Los Estados Unidos no es un país que se pueda comparar con alguno europeo. Y no me refiero a su tamaño ni a su poder, sino a su idiosincrasia particular, y a una economía que muchas veces puede más que el sentido común, más que el poder político, o se comporta como una apisonadora a la que nadie quiere acercarse porque puede pasarte su rueda sobre el pie. No hay más que ver el sistema sanitario basado en la capacidad adquisitiva de cada ciudadano. Si no puedes pagarte un seguro privado de una potente aseguradora estás fastidiado. Muchos médicos salen de la facultad cargados de conocimientos, pero con una deuda económica por los créditos que necesitan para financiar sus estudios, que los convierten en esclavos de su propio sistema nacional. No se pueden comparar con los médicos españoles, que tampoco son remunerados como se merece esa profesión con semejante carga de servicio cívico, ni con los cubanos, por citar un ejemplo del otro extremo, con salarios de ochenta dólares al mes. Pero los esfuerzos que han hecho algunos presidentes como Obama para paliar este déficit de salud no han podido doblegar el poder de las grandes corporaciones privadas.
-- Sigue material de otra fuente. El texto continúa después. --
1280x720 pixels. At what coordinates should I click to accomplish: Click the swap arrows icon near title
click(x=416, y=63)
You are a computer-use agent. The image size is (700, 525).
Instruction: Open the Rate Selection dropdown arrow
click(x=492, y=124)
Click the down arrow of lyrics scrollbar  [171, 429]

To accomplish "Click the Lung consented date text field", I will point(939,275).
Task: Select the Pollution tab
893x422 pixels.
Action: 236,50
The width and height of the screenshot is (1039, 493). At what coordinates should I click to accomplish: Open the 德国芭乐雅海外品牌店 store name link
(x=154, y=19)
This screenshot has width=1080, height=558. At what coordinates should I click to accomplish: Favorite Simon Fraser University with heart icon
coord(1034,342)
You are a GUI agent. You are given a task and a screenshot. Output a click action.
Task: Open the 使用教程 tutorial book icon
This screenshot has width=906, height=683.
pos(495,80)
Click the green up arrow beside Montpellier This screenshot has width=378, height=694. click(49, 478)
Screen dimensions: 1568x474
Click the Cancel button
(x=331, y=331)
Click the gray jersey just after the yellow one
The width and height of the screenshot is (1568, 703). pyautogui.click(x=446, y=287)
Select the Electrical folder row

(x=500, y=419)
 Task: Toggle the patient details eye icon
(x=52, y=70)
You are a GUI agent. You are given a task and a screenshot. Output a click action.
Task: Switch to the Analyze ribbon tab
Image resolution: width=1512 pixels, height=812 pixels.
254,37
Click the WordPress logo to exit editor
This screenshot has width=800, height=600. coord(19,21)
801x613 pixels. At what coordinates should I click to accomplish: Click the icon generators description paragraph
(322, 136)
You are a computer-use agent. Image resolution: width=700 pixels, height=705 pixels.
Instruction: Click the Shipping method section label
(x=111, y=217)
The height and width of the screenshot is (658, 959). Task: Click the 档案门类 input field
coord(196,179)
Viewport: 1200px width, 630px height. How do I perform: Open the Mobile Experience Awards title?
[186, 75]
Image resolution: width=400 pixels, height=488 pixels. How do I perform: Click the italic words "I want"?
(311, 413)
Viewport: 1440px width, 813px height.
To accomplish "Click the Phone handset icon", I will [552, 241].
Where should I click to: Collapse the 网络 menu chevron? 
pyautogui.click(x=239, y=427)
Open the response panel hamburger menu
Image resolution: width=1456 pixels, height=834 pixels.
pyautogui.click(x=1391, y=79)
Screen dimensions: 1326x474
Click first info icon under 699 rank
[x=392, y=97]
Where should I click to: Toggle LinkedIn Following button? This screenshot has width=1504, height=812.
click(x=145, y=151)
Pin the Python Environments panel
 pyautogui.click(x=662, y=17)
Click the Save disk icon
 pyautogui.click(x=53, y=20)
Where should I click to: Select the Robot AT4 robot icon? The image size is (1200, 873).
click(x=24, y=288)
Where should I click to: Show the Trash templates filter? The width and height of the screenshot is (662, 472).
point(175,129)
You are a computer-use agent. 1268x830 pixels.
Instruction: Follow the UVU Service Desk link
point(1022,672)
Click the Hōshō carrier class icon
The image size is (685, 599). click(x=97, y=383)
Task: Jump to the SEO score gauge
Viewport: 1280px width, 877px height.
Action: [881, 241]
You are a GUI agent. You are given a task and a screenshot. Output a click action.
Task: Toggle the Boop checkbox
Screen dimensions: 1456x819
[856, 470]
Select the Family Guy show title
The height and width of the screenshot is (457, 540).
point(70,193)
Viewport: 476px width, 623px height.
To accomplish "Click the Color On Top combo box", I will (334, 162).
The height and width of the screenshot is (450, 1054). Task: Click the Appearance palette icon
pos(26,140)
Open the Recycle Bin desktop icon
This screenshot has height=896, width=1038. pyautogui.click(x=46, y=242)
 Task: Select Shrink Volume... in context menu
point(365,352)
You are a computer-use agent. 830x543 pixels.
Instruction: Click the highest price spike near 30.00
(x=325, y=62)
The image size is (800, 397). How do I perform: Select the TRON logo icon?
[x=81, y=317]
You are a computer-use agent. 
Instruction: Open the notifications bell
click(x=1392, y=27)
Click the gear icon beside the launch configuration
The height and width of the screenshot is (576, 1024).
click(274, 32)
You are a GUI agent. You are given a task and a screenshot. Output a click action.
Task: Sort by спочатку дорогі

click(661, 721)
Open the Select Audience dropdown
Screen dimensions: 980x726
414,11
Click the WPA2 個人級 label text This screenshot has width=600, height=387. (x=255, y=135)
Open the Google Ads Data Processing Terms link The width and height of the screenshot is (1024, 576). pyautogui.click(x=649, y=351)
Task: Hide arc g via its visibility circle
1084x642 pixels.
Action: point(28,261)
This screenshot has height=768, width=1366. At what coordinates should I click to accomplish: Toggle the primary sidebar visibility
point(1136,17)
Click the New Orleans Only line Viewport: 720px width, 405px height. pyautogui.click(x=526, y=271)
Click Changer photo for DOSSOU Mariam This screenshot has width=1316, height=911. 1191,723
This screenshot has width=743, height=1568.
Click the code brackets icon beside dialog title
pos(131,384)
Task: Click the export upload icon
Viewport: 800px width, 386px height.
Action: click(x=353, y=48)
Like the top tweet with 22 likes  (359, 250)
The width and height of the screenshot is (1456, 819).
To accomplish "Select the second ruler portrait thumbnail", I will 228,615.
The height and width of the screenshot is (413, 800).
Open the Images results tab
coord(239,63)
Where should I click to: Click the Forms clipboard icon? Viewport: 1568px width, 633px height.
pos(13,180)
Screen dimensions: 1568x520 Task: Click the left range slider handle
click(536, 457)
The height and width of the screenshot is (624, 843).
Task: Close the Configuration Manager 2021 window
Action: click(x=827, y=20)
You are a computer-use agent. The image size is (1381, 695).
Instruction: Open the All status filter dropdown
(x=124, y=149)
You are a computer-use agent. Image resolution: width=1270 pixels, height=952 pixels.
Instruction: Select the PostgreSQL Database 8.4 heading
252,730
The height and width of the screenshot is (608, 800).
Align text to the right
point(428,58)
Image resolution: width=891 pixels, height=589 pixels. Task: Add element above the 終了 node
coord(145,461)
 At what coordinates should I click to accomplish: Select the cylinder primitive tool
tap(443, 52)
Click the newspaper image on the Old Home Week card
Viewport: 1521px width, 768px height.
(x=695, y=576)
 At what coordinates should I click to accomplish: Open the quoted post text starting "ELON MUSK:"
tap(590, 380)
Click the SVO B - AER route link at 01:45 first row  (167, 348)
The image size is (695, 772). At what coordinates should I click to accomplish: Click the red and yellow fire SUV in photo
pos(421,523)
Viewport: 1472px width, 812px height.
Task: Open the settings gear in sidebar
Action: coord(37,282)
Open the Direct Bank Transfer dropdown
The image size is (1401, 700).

Y qué decir de ese americano medio, campesino, con una furgoneta con caja, que posee un rancho, bebe garrafas de cerveza y tiene en la pared del salón media docena de rifles o un fusil Winchester 73, como el de la película del mismo nombre protagonizada por el larguirucho James Stewart en 1950. Es el resumen de la diferencia entre una Europa reposada, actual y un estado joven que todavía languidece en la creencia de que cada vecino está solo, como Gary Cooper en “High Noon” traducida como “Sólo ante el peligro”, y no confía en un estado que tiene la obligación de proteger a sus ciudadanos de forma justa y equitativa según el delito. Es cierto que tiene el presupuesto militar más grande del mundo: 732.000 millones de dólares, el 38 por ciento del gasto mundial. Es decir, que no parece que haya nadie que le tosa en este sentido, pero sus propios ciudadanos andan a tiros en duelos al sol en medio de una calle desierta a ver quién es el más rápido, o si eres negro y vas bebido, y la policía te manda salir del coche, y sacas la mano del bolsillo para empinar el codo te pegan cuatro tiros y no pasa nada, entonces es que algo no funciona. Si esto no cambia con una Vicepresidente negra como Kamala Harris, es que el estigma de primitivismo no lo han superado. Obama ya fracasó en la protección de las clases más débiles como son los negros, con la aplicación de la ley de Derechos Civiles de 1964. Una ley que no es efectiva en 57 años hay que renovarla. Si Kamala Harris, como Vicepresidenta negra, y esa carga de optimismo que desgrana, no consigue que los afroamericanos alcancen un nivel social siquiera aceptable, que se olvide de sus aspiraciones para dentro de cuatro años. Porque el tiempo corre en su contra, y el rubio Sheriff puede volver en busca de la estrella de seis puntas.